Aussi grande que la Voie lactée, DF2 est une galaxie très pauvre en étoiles et, surtout, elle ne contient que très peu de matière noire voire pas du tout. Ce qui est inexplicable dans le cadre du modèle cosmologique standard. Son alternative la plus connue, la théorie Mond, en apporte-t-elle une meilleure description ? C'est le contraire : cette étrange galaxie pourrait même la réfuter.

De nombreux physiciens des hautes énergies et d'astrophysiciens spécialistes des astroparticules s'attendaient sans doute à ce que la nature de la matière noire soit déterminée pendant la première décennie du XXIe siècle. Mais ni les détecteurs du LHC ni AMS n'y sont parvenus. Parallèlement, la théorie Mond, une alternative crédible à la matière noire, a marqué des points au niveau des galaxies, même si elle semble difficilement compatible avec les observations du rayonnement fossile.

La traque continue et, tout récemment, l'hypothèse qu'elle soit constituée au moins en partie de trous noirs primordiaux, a refait surface.

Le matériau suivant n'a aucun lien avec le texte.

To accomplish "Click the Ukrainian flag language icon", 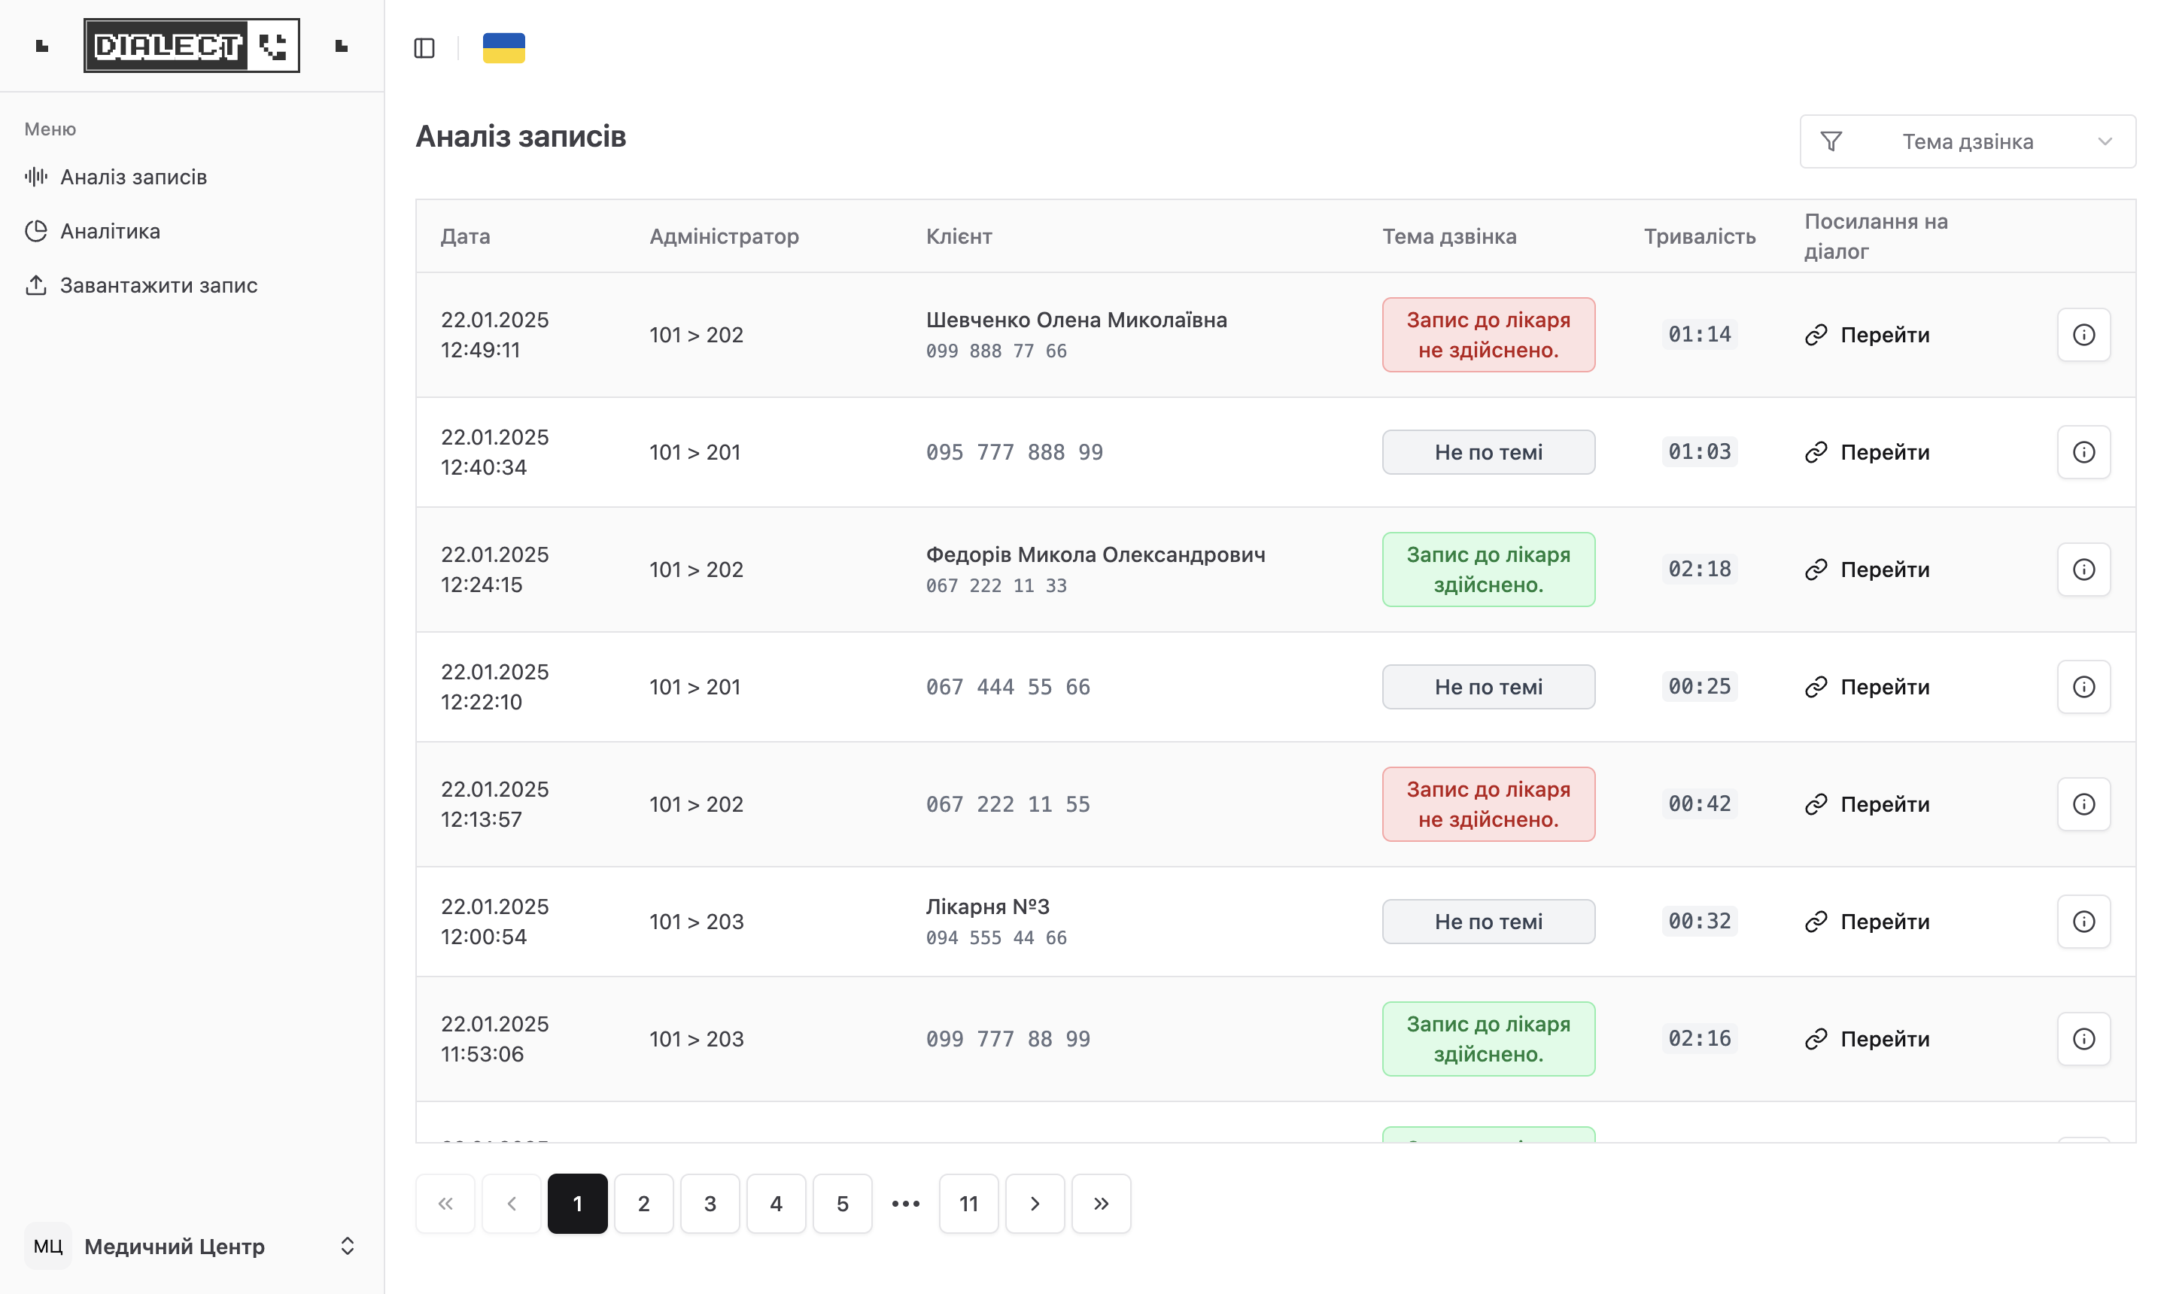I will 503,47.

Des détecteurs enterrés ont été « upgradés », à l'exemple de Xenon 1T. On affine aussi les modèles de la naissance des structures galactiques en tenant compte de la relativité, avec l'espoir de poser de nouvelles contraintes sur la nature de la matière noire.

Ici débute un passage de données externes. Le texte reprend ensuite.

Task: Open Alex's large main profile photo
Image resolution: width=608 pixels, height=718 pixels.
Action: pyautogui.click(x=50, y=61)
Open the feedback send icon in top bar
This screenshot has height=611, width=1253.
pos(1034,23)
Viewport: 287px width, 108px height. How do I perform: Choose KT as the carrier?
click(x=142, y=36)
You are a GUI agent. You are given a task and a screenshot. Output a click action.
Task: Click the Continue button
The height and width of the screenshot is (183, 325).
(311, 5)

Or, récemment, les astrophysiciens ont mis en évidence des galaxies de la taille de la Voie lactée mais contenant nettement moins d'étoiles, avec une luminosité comparable à celle des galaxies naines. Ce sont les « galaxies ultra-diffuses », ou UDG en anglais, ainsi baptisées par l'astronome Pieter van Dokkum, de l'université de Yale.

Elles sont probablement assez nombreuses dans l'univers observable car dans le seul amas de la Chevelure de Bérénice (dit de Coma), contenant plus de 1.000 galaxies, le télescope Subaru, à Hawaï, en a repéré des centaines. Les astronomes en avaient déduit que pour résister aux forces de marée gravitationnelles des autres grandes galaxies, les UDG devraient contenir des quantités importantes de matière noire, jusqu'à une proportion d'au moins 98 %.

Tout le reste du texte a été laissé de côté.